The purpose is {that a} paradigm shift on this nation wouldn’t simply be a tweak to enterprise as ordinary like a change in the best way the filibuster works within the Senate. It will be a wholesale upending of the constitutional stability of powers. On this case, it might probably imply relocating the facility to make, assess, and execute the regulation (powers now resting in three distinct branches of presidency) all within the individual of the president. It will be a change from democracy to autocracy, or as President Donald Trump has implied, to dictatorship. And it’s taking place now, in entrance of our very eyes.
Transferring towards dictatorial management is the basic goal of issuing a seemingly countless collection of govt orders that clearly violate present legal guidelines—for instance, these governing the firing of inspectors general. It’s actually true that Donald Trump doesn’t just like the very thought of inspectors normal. We must always remember that from his first time period. He needs a free hand to run all of the federal departments and businesses with out watchdogs getting in the best way. However much more importantly, that govt order violated the 2022 Inspector Common Act, as a former Pentagon inspector normal beneath Trump told Nationwide Public Radio:
“Effectively [Trump’s order] didn’t comply with the Inspector Common Act, which requires the president, if he needs to take away an inspector normal, which he’s allowed to do, however he should give Congress 30 days discover earlier than the elimination, and the substantive rationale with detailed and case-specific causes for every elimination.”

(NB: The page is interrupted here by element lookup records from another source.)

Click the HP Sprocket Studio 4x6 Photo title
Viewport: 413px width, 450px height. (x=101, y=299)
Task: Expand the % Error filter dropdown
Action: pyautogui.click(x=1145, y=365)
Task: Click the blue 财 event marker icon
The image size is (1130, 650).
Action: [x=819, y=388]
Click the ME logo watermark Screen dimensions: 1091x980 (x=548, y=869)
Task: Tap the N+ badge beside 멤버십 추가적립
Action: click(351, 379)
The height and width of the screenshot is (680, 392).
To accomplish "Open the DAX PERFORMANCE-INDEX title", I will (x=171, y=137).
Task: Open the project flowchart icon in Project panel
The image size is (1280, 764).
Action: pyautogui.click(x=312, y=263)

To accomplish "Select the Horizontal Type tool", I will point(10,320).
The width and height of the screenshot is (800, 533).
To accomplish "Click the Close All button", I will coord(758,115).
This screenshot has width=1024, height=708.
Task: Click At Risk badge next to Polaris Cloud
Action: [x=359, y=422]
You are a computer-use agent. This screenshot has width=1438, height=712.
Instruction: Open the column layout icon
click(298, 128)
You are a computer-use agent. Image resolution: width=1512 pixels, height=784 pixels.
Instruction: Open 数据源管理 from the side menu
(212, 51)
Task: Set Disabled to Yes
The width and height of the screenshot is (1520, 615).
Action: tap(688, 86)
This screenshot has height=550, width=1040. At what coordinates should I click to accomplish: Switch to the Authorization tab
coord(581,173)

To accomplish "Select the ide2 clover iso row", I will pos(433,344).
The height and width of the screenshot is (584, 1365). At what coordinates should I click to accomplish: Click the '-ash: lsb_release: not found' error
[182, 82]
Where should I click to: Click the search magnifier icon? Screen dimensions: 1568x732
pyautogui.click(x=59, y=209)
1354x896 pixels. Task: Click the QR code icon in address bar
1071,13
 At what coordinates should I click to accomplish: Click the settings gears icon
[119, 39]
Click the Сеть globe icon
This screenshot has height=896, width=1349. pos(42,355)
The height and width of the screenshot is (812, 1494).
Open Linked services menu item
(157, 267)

A very powerful perform of Trump’s first week as president was to flaunt his energy to make—and break—the regulation by fiat. Equally, he has used govt orders to aim to freeze funds already permitted by Congress beneath the Biden administration’s Inflation Discount Act and Infrastructure Funding and Jobs Act. Because the Senate Committee on Appropriations has pointed out, it’s Congress, not the president, that holds the facility of the purse beneath the Structure. In its 1975 choice in Prepare v. Metropolis of New York, the Supreme Court docket denied presidents the facility to impound funds Congress has appropriated.
The identical logic applies to Trump’s order, by means of Secretary of State Marco Rubio, to impose a 90-day halt to all U.S. overseas support, civilian and navy, besides to Israel and Egypt. Once more, that is an arrogation of congressional energy by the president, and its level was undoubtedly as a lot to say presidential energy as to impact some as-yet-undefined overseas coverage aim.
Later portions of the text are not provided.